Merkel spannt dann auch einen großen Bogen von Brüssel nach Berlin. Sie verteidigt noch einmal ihre Maxime, auf eine gemeinsame Beschaffung von Impfstoff durch die EU gesetzt zu haben, räumt aber auch europäische und nationale Schwachstellen beim Corona-Management ein. Und gelegentlich wird sie emotional. Angesichts der wieder rasant steigenden Neuinfektions-Zahlen würden sich viele Menschen fragen, ob alle Einschränkungen umsonst gewesen seien, ob das immer so weitergehe. Merkels Antwort: „Man kann auch nichts erreichen, wenn man immer nur das Negative sieht.“ Bei den Impfungen sei „Licht am Ende des Tunnels“ erkennbar, auch Tests seien ausreichend bestellt. Und dann preist Merkel die Beispiele Tübingen und Rostock, wo die Inzidenzen durch behördliche Kreativität vergleichsweise niedrig sind. Es sei keinem Bürgermeister oder Landrat verwehrt, das Gleiche zu tun, sagt Merkel.
Wahlkampfmodus
Geht das wirklich so einfach? FDP-Chef Christian Lindner verweist darauf, dass Landesbehörden kreative Lösungen vor Ort auch ausbremsen würden. Überhaupt müsse sich an den Entscheidungsverfahren grundlegend etwas ändern. „Freiheitseingriffe sollte es nur dort geben, wo sie wirklich notwendig sind“, mahnt Lindner. AfD-Fraktionschef Alexander Gauland beklagt, dass die Regierungen von Bund und Ländern weit weg von der Stimmung in der Bevölkerung seien. Auch sei „die EU unfähig, Impfstoff zu beschaffen“. Deutschland first, lautet Gaulands Botschaft. Mit dieser Haltung steht seine Partei freilich allein auf weiter Flur. Auch Amira Mohamed Ali verteidigt den europäischen Gedanken bei der Impfstoffbeschaffung. „Aber das Ergebnis war katastrophal“, setzt die Fraktionschefin der Linken hinzu. Unter allen Rednern fährt sie die größten verbale Geschütze gegen Merkels Corona-Politik auf. Von einem „Trümmerhaufen“ ist die Rede, von „Chaos“ und „Realsatire“.
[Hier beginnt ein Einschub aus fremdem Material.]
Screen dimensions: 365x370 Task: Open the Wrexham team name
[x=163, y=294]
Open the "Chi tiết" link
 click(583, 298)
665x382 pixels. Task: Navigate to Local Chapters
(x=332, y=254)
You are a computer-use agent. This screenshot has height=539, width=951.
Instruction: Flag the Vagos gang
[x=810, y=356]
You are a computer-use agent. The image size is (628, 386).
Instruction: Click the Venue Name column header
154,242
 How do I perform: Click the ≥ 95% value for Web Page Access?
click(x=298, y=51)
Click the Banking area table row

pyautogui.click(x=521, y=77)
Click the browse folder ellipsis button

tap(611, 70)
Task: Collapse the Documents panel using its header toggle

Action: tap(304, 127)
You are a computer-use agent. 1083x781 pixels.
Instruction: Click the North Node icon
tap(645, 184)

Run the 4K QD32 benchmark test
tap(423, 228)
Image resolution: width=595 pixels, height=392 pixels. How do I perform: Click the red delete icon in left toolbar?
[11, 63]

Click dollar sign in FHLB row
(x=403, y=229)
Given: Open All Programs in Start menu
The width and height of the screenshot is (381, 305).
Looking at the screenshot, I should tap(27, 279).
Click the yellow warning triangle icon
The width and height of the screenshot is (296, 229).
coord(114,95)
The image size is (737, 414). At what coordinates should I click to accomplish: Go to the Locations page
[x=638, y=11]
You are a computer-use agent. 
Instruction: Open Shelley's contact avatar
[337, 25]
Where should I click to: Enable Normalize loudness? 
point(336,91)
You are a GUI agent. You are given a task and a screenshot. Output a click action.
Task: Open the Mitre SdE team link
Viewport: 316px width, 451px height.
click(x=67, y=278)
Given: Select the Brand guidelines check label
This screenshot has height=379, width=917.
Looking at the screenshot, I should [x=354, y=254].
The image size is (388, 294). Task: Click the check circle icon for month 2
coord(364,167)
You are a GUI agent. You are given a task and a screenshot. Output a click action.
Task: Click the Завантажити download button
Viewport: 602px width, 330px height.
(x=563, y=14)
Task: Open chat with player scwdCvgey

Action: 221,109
Der SPD-Fraktionsvorsitzende Rolf Mützenich scheint ebenfalls im Wahlkampfmodus zu stecken, wenn auch etwas freundlicher verpackt. Er hätte sich von der Kanzlerin „mehr Mut“ bei der Einbeziehung von Unternehmen in die Teststrategie gewünscht. Der jüngste Bund-Länder-Beschluss erhält dazu in der Tat wenig Verbindliches. Wahr ist aber auch, dass die Ministerpräsidenten mit SPD-Parteibuch genauso ihren Segen dazu gegeben hatten. Schließlich folgt noch ein kleiner Seitenhieb gegen Gesundheitsminister Jens Spahn. Der hatte mal gesagt, dass man wegen der Corona-Maßnahmen „einander viel verzeihen“ müsse. Merkel hat sich entschuldigt. Andere kündigten es nur an, stichelt Mützenich.
Derweil schwatzt Merkel mit Spahn auf der Regierungsbank besonders auffällig und ausführlich.